WHAT NEEDS TO BE DONE - Return each line of the records below that contains the string "village", treating uppercase and lowercase as different.

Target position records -

□ □ □ □

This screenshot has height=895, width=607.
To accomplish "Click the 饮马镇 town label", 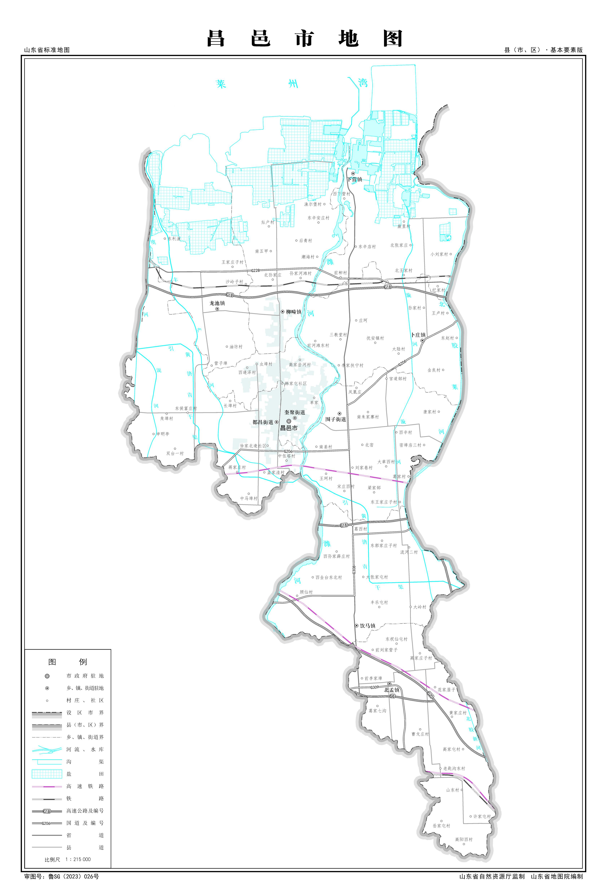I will coord(368,626).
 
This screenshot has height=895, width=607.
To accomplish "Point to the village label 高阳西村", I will coord(464,839).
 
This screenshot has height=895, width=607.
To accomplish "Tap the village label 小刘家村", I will coord(439,254).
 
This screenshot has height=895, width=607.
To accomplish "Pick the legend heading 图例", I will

□ □ □ □

SOLUTION TO THIS EXERCISE -
To accomplish "Point to the village label 高阳西村", I will coord(464,839).
To accomplish "Tap the village label 小刘家村", I will coord(439,254).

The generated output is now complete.